(Study material)

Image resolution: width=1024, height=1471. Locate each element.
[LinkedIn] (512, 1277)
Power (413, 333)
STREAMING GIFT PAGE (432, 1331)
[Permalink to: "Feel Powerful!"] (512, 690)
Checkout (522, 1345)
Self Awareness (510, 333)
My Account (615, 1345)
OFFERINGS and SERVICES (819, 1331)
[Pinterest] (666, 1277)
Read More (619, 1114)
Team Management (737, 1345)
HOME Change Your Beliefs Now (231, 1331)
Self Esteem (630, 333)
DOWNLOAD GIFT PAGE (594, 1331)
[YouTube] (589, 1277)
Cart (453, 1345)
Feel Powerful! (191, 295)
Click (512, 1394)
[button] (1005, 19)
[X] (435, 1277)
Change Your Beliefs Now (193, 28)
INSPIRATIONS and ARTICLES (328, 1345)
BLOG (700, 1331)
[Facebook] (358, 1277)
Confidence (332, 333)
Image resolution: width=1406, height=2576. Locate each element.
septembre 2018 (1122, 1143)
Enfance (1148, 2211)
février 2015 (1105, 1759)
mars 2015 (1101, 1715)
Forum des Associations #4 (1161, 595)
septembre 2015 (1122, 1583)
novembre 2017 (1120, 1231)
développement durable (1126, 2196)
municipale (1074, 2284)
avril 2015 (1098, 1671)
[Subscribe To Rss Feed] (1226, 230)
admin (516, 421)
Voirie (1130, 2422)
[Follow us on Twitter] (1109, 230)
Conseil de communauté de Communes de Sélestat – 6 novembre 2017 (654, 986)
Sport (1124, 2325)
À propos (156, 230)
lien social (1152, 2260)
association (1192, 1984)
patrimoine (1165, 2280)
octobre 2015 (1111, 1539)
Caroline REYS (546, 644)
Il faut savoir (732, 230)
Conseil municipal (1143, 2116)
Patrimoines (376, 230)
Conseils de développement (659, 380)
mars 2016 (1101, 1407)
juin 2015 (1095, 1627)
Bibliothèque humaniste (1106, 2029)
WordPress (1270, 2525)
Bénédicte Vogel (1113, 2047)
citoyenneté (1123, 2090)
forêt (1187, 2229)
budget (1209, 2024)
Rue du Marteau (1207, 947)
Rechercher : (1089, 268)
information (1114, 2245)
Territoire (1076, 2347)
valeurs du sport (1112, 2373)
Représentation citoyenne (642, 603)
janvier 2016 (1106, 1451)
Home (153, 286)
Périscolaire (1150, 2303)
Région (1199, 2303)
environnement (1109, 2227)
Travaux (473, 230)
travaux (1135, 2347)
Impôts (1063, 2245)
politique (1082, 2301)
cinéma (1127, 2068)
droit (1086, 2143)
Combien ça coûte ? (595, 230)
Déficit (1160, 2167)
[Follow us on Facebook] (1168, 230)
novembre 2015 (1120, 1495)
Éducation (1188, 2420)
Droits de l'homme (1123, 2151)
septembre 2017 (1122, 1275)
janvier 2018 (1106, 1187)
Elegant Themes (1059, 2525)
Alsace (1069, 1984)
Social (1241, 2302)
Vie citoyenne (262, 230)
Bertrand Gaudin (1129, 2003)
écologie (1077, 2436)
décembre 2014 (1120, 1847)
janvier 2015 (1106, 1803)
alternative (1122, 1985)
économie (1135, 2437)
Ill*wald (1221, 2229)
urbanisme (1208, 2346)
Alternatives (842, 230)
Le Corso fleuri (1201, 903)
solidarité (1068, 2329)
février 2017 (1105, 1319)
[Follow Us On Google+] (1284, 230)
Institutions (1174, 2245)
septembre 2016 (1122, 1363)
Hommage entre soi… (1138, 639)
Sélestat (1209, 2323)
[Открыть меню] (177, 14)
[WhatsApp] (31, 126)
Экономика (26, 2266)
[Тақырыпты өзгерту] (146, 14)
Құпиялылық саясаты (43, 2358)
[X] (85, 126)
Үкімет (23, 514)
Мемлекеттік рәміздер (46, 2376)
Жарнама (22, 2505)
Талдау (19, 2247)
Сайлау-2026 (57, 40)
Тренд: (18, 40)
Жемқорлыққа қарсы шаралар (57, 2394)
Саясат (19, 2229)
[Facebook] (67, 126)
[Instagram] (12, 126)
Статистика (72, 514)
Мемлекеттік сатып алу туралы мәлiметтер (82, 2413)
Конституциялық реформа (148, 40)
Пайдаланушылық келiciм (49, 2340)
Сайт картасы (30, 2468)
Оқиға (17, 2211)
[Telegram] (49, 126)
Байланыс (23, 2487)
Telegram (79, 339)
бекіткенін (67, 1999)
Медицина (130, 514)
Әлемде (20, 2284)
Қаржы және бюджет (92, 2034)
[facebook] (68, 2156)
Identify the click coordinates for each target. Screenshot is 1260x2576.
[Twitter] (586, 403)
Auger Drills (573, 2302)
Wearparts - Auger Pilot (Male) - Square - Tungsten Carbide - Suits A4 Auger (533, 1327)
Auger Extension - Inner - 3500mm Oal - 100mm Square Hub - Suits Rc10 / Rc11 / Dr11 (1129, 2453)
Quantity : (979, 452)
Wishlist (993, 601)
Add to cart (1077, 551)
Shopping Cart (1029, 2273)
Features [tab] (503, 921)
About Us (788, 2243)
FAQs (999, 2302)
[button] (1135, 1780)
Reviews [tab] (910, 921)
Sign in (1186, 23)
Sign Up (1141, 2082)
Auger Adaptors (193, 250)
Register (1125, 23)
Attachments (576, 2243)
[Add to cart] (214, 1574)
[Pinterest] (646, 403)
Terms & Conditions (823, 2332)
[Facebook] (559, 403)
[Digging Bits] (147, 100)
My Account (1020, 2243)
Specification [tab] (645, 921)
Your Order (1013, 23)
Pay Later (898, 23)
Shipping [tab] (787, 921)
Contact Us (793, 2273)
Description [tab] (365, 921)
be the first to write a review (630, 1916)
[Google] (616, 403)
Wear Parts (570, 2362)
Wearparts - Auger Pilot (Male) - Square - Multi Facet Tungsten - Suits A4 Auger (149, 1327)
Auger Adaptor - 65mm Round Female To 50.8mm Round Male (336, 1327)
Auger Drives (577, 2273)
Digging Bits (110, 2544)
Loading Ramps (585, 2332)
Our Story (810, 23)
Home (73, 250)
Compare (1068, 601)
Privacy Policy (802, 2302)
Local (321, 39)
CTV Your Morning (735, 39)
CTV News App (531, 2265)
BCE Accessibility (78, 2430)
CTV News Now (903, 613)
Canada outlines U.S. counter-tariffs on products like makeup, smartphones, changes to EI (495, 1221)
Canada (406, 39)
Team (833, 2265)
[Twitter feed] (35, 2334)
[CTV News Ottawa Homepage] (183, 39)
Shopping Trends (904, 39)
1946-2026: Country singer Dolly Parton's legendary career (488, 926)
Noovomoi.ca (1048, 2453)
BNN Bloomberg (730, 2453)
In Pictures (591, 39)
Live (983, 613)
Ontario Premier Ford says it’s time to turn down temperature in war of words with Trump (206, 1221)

(End Study material)

_Work instruction_
Copy exactly the opening line of the material, the line bearing "[Pinterest] (666, 1277)", and every line between them. Include nothing else.

_Finished task_
Image resolution: width=1024, height=1471. Locate each element.
[LinkedIn] (512, 1277)
Power (413, 333)
STREAMING GIFT PAGE (432, 1331)
[Permalink to: "Feel Powerful!"] (512, 690)
Checkout (522, 1345)
Self Awareness (510, 333)
My Account (615, 1345)
OFFERINGS and SERVICES (819, 1331)
[Pinterest] (666, 1277)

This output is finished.